Aufführung: 11. November | 18.00 Uhr | Akademiesalon

Die Farbe

Jonathan Davis Vater ist verschwunden. Seine Spur führt nach Deutschland, in den Schwäbisch-Fränkischen Wald, wo er nach dem 2. Weltkrieg stationiert war. Jonathan folgt dieser Spur, um ihn heimzubringen. Als er in einem Dorf tief in den Wäldern eintrifft, offenbaren sich ihm einige seltsame Geheimnisse aus der Vergangenheit. Er begegnet einem Dorfbewohner, der ihm davon erzählt, was sich in den 30er Jahren zutrug, nachdem ein Meteorit im Tal heruntergegangen ist. Nicht nur Flora und Fauna sind verändert, auch auf die Menschen hat der Meteorit Auswirkungen. Es ist, als würde sich ein merkwürdiger Farbton über alleslegen: Die Häuser, Bäume, Menschen sehen zwar aus wie immer, und trotzdem scheint sich etwas verändert zu haben.

Huân Vu

Huân Vu wurde 1982 in Stuttgart geboren, seine Eltern kamen als Flüchtlinge des Vietnamkriegs nach Deutschland. Er begann seine mediale Berufsentwicklung mit Tätigkeiten im Bereich Grafik und Web. Es folgten, mit der Hinwendung zum Filmmedium, Teilnahmen an studentischen Produktionen der Filmakademie und die Umsetzung von eigenen Kurzfilmideen. Seit 2004 studiert Huân Vu Audiovisuelle Medien an der Hochschule der Medien in Stuttgart-Vaihingen. Bereits vor seinem
Studienbeginn startete er ein großes Filmprojekt, welches drei Jahre in Anspruch nehmen sollte: Damnatus, ein düsterer Science-Fiction Film basierend auf dem Spiel „Warhammer 40.000“. Doch aufgrund urheberrechtlicher Bedenken wurde die geplante Veröffentlichung im Internet von Games Workshop untersagt.

Pressestimmen

„Ein Independent-Film, der zeigt, dass man Genre-Unterhaltung auch mit schmalem Budget produzieren kann und dabei keineswegs auf plakativen Splatter setzen muss, um das Publikum anzusprechen.“
six-shooter.de

„DIE FARBE ist eine der, wenn nicht sogar die beste H.P. Lovecraft-Verfilmung die wir je sichten durften.

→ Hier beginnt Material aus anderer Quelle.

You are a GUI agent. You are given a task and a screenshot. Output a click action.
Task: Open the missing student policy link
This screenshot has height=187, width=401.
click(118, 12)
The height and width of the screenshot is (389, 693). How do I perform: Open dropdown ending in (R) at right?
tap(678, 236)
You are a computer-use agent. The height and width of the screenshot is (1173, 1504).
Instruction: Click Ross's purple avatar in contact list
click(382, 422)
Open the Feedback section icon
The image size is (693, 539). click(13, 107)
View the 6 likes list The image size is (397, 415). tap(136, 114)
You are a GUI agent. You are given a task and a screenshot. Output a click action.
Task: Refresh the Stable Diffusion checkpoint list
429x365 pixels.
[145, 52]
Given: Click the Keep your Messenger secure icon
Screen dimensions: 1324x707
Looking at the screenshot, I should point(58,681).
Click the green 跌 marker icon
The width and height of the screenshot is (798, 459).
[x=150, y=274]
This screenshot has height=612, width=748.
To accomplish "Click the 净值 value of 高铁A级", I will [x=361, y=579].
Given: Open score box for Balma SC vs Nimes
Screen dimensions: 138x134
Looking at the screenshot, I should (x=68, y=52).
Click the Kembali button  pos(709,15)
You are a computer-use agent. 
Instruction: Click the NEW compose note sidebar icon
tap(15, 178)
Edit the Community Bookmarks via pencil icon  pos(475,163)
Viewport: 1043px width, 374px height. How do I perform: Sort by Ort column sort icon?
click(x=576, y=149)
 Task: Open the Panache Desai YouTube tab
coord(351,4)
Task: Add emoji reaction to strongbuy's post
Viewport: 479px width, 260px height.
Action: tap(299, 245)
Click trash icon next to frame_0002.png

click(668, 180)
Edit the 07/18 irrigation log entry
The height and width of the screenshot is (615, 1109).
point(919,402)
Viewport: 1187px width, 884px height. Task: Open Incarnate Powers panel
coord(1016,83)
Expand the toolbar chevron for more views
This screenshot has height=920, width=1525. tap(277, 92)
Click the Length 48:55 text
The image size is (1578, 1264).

Düster, bedrohlich und zum Finale hin immer brachialer, ohne dabei, wie die meisten bisherigen Umsetzungen, ins Lächerliche ab zu driften.“
gruselseite.com

Trailer

Die Filme Über Heimspiel

Heimspiel – Das Regensburger Filmfest ist eine Initiative des Lehrstuhls für Medienwissenschaft und der Kinos im Andreasstadel. Ein studentisches Team wählt in einem ganzjährigen Sichtungsprozess die besten deutschsprachigen Filme der aktuellen Kinosaison aus. Unser Ziel ist es, herausragende Produktionen zu unterstützen, Nachwuchs zu fördern und den richtigen Rahmen für diskussionswürdiges Kino zu schaffen. Eine zentrale Rolle in diesem Konzept nimmt der Austausch zwischen Filmemachern und Publikum, zwischen Filmbranche, Wissenschaftlern und Journalisten ein. Mit unserer Werkschau, Hommage und Klassik-Sektion setzen wir Themen und Schwerpunkte.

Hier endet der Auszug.